=== SET TASK A ===
According to the patch below, how many insertions does it make in total?

From c1b46883d10f5a21d81f382c7562fa264e02ccae Mon Sep 17 00:00:00 2001
From: Jason Eisner <jason@cs.jhu.edu>
Date: Wed, 10 Jul 2013 08:39:20 -0400
Subject: [PATCH] added forward-backward.dyna, and its companion file
 icecream.dyna. It exposes errors in the current implementation: see #47.

---
 examples/forward-backward.dyna | 130 +++++++++++++++++++++++++++++++++
 examples/icecream.dyna         |  51 +++++++++++++
 2 files changed, 181 insertions(+)
 create mode 100644 examples/forward-backward.dyna
 create mode 100644 examples/icecream.dyna

diff --git a/examples/forward-backward.dyna b/examples/forward-backward.dyna
new file mode 100644
index 0000000..b3a2c62
--- /dev/null
+++ b/examples/forward-backward.dyna
@@ -0,0 +1,130 @@
+% ---------------------------------------------------
+% INPUT
+% ---------------------------------------------------
+
+% Someone needs to define an input word sequence like tis.
+% word(1) = "Now".
+% word(2) = "is".
+% ...
+
+% Add a special eos (end of sequence) marker after the last word.
+
+last_time max= Time for &eos != word(Time).
+word(last_time+1) := &eos.
+
+% ---------------------------------------------------
+% ITERATION NUMBERS.
+% ---------------------------------------------------
+
+% How many times to re-estimate the model parameters.
+
+num_iterations := 10.
+
+is_iter(0).
+is_iter(I+1) |= true for is_iter(I) & I < num_iterations.

=== SET TASK B ===
Pull out every line of the listing below that contains the string "width".

=== SUPPLIED INFORMATION ===
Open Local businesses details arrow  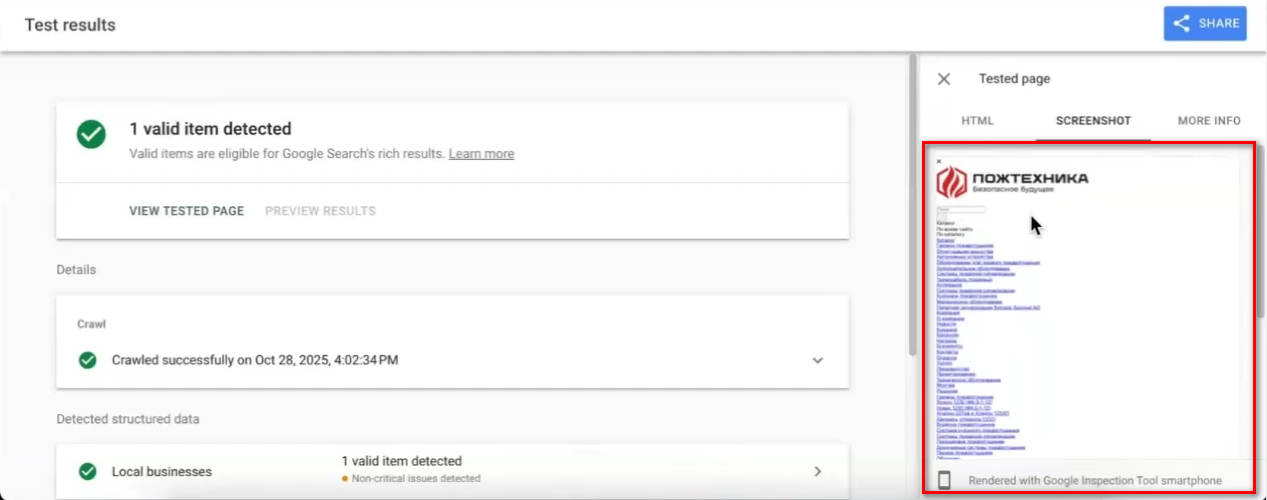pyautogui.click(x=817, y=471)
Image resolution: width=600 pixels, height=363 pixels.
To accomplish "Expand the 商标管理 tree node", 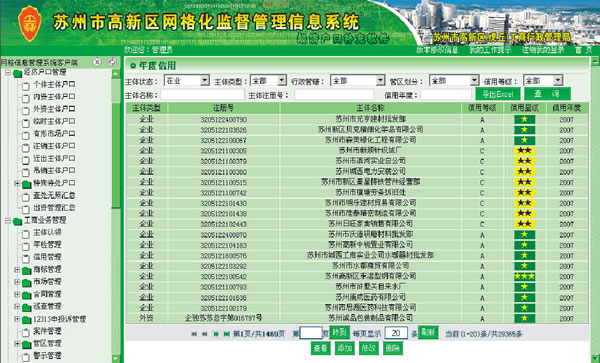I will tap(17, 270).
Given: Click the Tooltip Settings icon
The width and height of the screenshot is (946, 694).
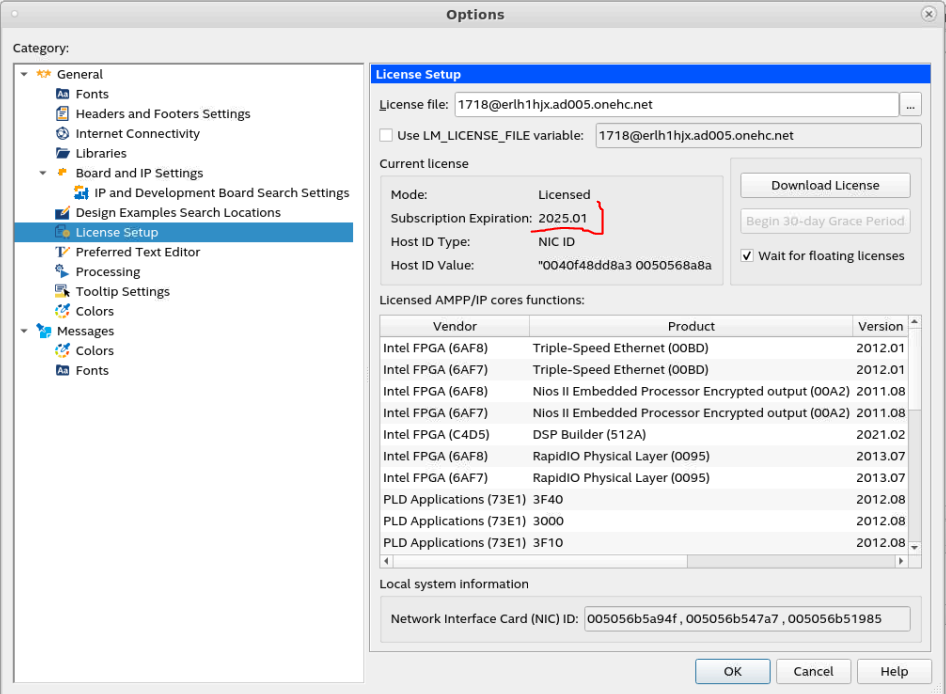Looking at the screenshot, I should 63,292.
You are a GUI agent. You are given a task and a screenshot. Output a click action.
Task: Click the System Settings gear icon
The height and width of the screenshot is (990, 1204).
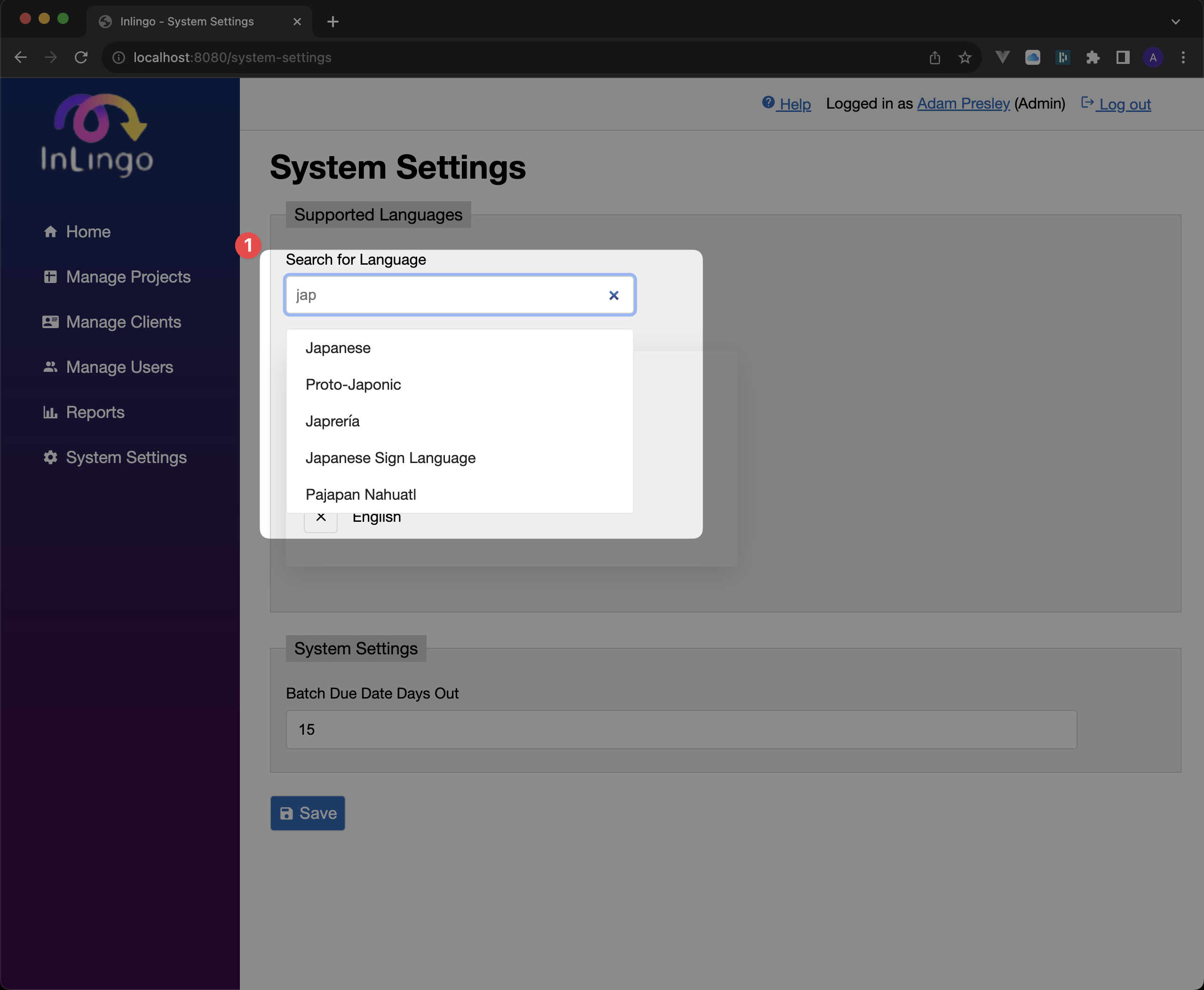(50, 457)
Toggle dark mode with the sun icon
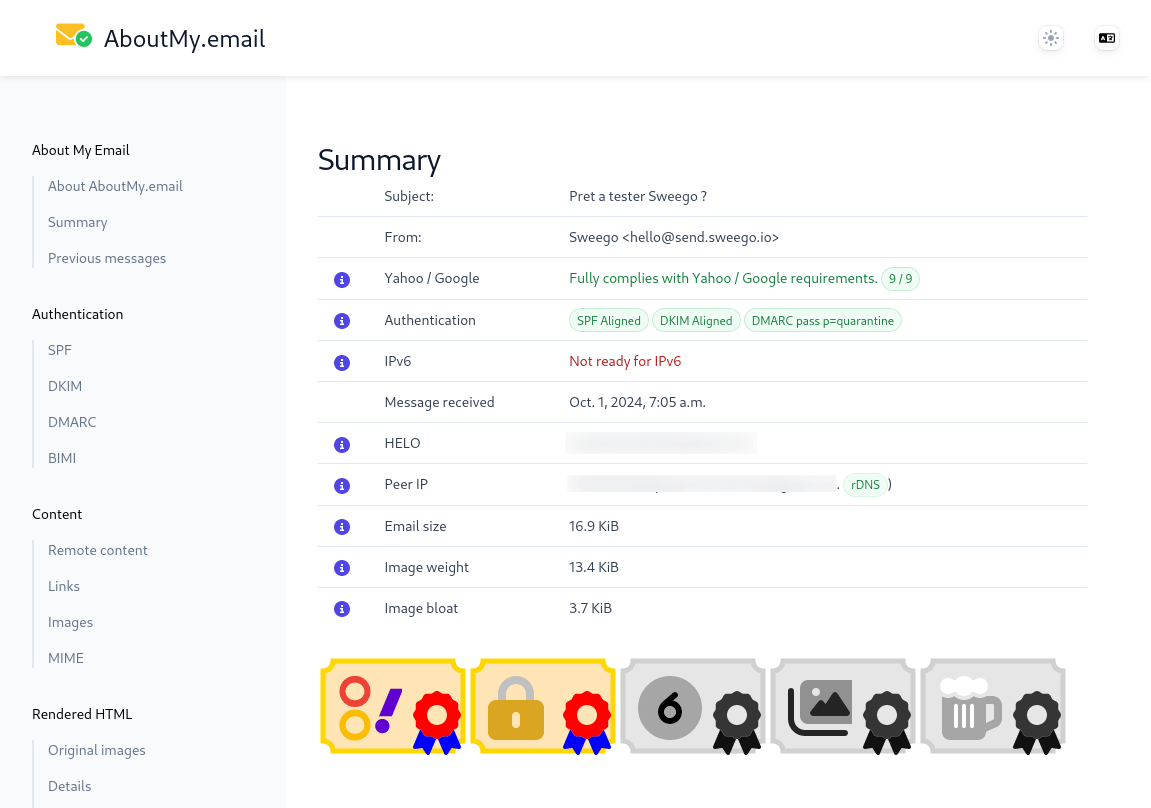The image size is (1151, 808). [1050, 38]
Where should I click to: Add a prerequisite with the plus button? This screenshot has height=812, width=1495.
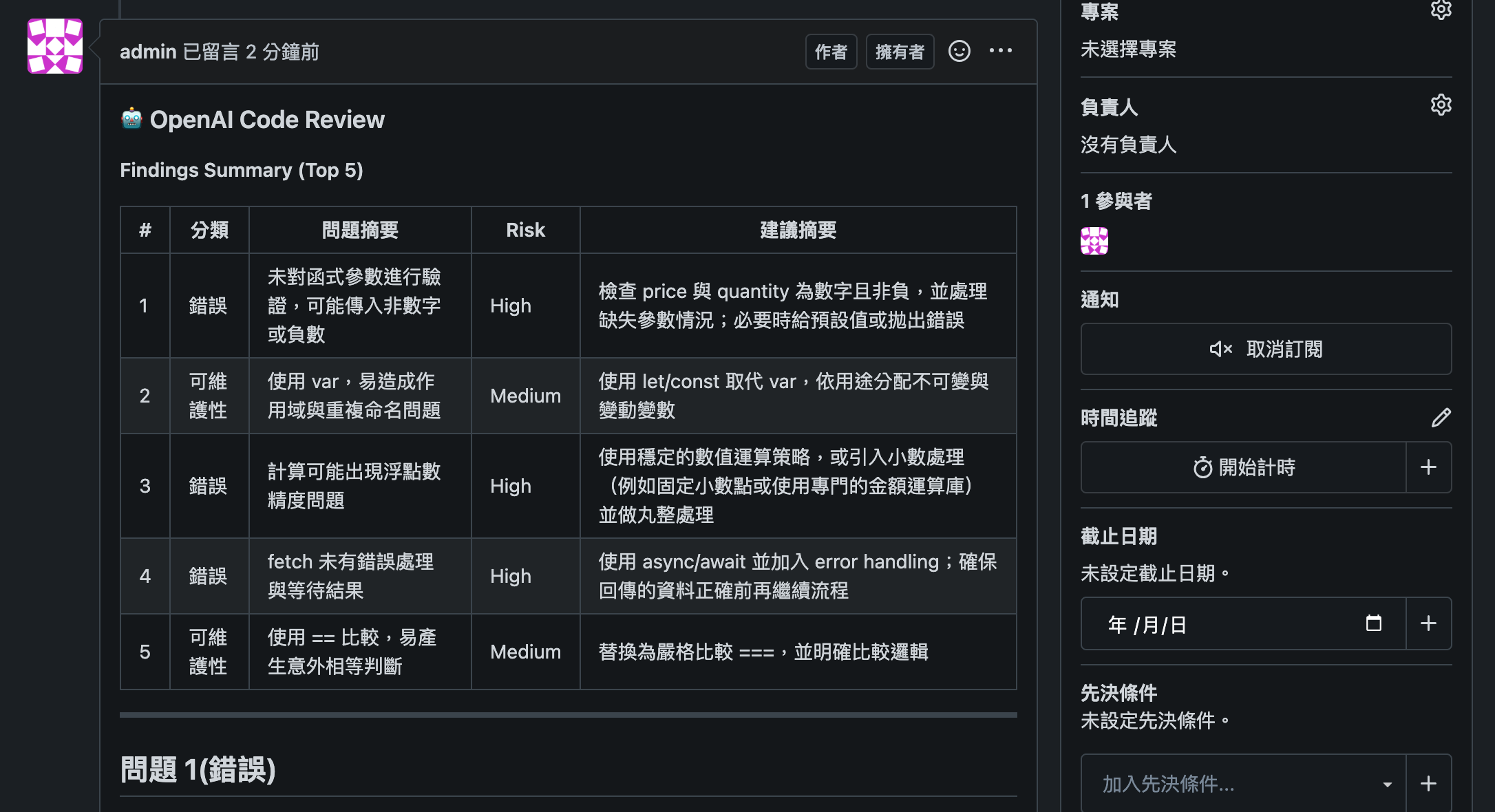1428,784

=== EXPECTED OUTPUT A ===
181 insertions.

=== EXPECTED OUTPUT B ===
Image resolution: width=600 pixels, height=363 pixels.
The width and height of the screenshot is (946, 694).
The height and width of the screenshot is (990, 1204).
Where should I click to: Add a prerequisite with the plus button? This screenshot has height=812, width=1495.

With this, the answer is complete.